Realist and neoclassical realist approaches reveal how sovereignty is conditioned by material power and strategic calculation, rendering violations of non-intervention predictable within a hierarchical system. Institutionalist and constructivist accounts show how sovereignty is redefined rather than discarded, increasingly framed as a responsibility contingent on compliance with evolving norms and governance regimes. Critical and postcolonial perspectives deepen this analysis by exposing how these transformations are embedded within longer histories of colonialism and racialised exclusion, in which authority to define and suspend sovereignty has never been evenly distributed.
Taken together, these approaches suggest that selective sovereignty is not an anomaly or temporary deviation from international order, but a structural feature of how that order functions. Sovereignty persists as a foundational norm precisely because it is flexible enough to accommodate unequal application, enabling intervention, constraint, or recognition to be justified through legal, moral, or security discourses. The challenge this poses is not merely analytical, but normative: selective sovereignty risks legitimising hierarchy while preserving the appearance of juridical equality.
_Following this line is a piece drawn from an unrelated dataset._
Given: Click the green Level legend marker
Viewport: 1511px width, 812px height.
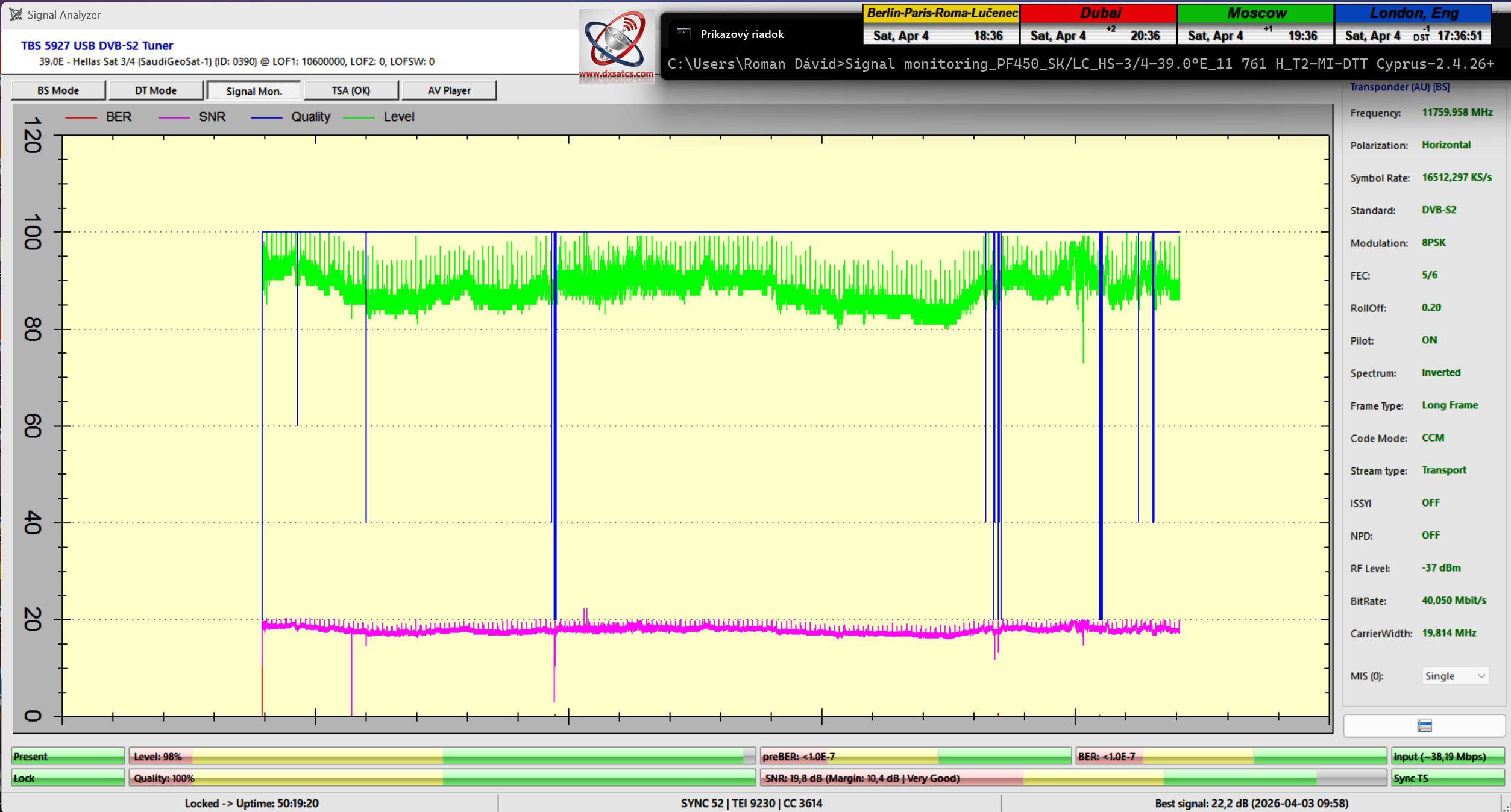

Recognising this tension does not require abandoning sovereignty as a principle of international order. Rather, it calls for a more critical engagement with how sovereignty is mobilised in practice, by whom, and with what consequences. By foregrounding the conditions under which sovereignty is selectively upheld or suspended, this analysis invites a more honest debate about the relationship between power, norms, and authority in global politics, and about whether sovereign equality can meaningfully coexist with the persistent hierarchies that shape the international system.